This happened to the background of political struggles in the imperial court between Northern and Southern factions. The Southern Faction was headed by the historian, classicist and Minister of Justice (hsing-pu shang-shu 刑部尚書) Hsü Ch’ien-hsȕeh 徐乾學 (1631 - 1694) and consisted mainly of Han Chinese mandarins, and the Northern Faction by the Manchu Man Grand Councillor (hsiang-kuo 相國) Ming Chu 明珠 (1635 - 1708), made up mainly of Manchu mandarins. Hung Sheng was closer to the Southern Faction, and added to that was his habitual overweening nature, and the fact that his Abiding-life Palace-hall in places offended against certain taboos of the time. The Northern Faction latched onto the troubles, wanting to make a major case out of them. The emperor deliberately adopted a relatively tolerant stance, and apart from dealing with those who’d attended the gathering, and never probed the play itself in any depth.
Whatever the details of the scandal, it no doubt served to boost the fortunes of the play. In consequence of its fame in Peking and elsewhere, the K’un-shan-ch’iang kind of music it employed came to be favoured for many more plays.
After this sudden crisis, Hung Sheng everywhere in the capital suffered disdain and mockery, and in the year AD 1691 he felt he’d no choice but to return home to Ch’ien-t’ang, where he further pursued his writing of the play. In AD 1697, the Governor of Kiangsu (Chiang-su hsȕnfu 江蘇巡撫) Sung Lo 宋犖 (1634 - 1713) ordered that a performance of it be arranged. A great multitude attended it, and it was the most splendid performance of the era. At the accompanying feast, according to Yu T’ung’s 尤侗 (1618 - 1704) (Ch’ang-sheng tian hsu 長生殿序), “Hung’s crazy eccentricity burst forth again, he pulled off his robe and sat cross-legged, and drank freely as of old.” Subsequently, Abiding-life Palace-hall was successively performed in such places as Wu-shan 吳山 and Sung-chiang 松江. In AD 1704, the Chiang-ning Imperial Silk-manufactory (Chiang-ning chih- tsao-ts’ao 江寧織造曹) assembled celebrities from north and south for a magnificent banquet, according Hung Sheng the top seat in splendid isolation, and performed the whole enormous length of Abiding-life Palace-hall, which took three days and nights to complete. Heading back from Chiang-ning afterwards, his path went through Wu Market-town (Wu-chen 烏鎮), and as he boarded a boat, on Hsȕn Brook (Hsȕn-hsi 潯溪) in Wu-hsing 吳興, having drunk wine and presumably unsteady because of it, he fell into the water and drowned, that occurring on the 2nd of July AD 1704.

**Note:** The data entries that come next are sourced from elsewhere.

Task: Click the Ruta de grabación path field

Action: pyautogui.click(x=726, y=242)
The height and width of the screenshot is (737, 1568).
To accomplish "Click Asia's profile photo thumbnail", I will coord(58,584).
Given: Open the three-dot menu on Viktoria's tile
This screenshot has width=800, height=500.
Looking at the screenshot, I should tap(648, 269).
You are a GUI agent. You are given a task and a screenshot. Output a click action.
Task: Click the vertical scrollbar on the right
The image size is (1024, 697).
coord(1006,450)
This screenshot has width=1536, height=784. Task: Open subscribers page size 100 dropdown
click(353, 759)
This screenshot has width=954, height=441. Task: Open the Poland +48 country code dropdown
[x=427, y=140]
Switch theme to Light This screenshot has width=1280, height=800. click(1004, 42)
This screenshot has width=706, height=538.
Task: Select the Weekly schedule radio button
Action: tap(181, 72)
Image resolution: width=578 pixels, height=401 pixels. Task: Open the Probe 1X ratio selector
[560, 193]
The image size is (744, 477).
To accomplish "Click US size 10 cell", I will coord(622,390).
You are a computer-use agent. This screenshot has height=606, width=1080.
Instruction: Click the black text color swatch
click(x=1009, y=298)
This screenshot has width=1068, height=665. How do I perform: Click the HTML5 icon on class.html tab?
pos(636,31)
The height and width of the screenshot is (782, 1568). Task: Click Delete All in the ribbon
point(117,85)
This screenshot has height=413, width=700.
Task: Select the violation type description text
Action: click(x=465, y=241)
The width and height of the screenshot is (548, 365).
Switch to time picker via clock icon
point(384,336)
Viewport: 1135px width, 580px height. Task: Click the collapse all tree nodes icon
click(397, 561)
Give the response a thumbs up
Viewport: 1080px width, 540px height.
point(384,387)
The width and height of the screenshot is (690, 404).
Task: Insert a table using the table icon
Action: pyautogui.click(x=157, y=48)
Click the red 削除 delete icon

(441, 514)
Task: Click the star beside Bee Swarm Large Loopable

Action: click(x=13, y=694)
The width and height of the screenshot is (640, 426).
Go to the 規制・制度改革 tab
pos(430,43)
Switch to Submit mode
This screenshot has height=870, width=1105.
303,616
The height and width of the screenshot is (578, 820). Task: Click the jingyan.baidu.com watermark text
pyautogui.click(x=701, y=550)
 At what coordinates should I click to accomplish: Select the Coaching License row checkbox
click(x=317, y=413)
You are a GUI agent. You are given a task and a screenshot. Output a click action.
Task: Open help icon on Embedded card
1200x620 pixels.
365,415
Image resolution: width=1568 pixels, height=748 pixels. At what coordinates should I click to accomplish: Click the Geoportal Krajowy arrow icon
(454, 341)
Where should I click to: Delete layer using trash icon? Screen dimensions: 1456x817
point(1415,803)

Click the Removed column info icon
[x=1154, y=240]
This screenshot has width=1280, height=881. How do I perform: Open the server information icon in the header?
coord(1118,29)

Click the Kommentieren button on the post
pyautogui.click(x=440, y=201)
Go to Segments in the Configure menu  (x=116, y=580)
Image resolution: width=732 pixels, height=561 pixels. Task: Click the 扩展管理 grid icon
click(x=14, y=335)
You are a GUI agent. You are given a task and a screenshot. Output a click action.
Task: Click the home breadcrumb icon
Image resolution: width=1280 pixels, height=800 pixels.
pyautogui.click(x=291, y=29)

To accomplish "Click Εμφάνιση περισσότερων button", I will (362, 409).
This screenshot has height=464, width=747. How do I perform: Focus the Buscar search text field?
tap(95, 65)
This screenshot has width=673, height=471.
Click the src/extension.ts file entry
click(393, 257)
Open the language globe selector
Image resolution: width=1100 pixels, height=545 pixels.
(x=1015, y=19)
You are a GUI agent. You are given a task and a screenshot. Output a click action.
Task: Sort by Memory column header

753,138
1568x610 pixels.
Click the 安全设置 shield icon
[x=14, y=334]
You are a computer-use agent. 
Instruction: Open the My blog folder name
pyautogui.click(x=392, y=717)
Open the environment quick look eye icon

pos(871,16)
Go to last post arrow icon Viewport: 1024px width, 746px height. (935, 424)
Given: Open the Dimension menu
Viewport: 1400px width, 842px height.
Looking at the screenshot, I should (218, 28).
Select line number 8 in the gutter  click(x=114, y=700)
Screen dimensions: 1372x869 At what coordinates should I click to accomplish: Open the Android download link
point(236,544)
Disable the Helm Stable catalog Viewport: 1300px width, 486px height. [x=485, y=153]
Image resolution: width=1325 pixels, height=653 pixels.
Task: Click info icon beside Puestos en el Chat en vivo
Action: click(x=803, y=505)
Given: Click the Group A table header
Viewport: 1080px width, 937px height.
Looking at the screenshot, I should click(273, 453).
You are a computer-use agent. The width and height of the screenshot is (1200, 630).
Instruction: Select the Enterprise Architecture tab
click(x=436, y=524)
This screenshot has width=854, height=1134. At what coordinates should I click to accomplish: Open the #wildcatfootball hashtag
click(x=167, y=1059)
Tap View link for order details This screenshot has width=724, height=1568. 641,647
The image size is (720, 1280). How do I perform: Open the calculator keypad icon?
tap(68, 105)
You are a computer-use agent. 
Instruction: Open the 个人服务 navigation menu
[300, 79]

Hung Sheng was especially fond of composing arias and dramas. Of the many plays he produced, those we know about include the Wonder-play (ch’uan-ch’i 傳奇) dramas Palindrome brocade (Hui-wen chin 回文錦), Dragon-returning Court (Hui-lung yȕan 迴龍院), Kao-t’ang shindy (Nao Kao T’ang 鬧高唐), Integrity-and-filiality Ward (Chieh-hsiao fang 節孝坊), Brocade-and-embroidery picture (Chin-hsiu t’u 錦繡圖), Dancing “Rainbow skirt” (Wu Ni-ch’ang 舞霓裳), Eaglewood Pavilion (Ch’en-hsiang t’ing 沉香亭), and Abiding-life Palace-hall, and the Variety Play (tsa-chü 雜劇) drama Four graceful ladies (Ssu ch’an-chȕan 四嬋娟), which were frequently sung “amid banner pavilions and painted walls”, town mansions and luxury muralled dwellings”.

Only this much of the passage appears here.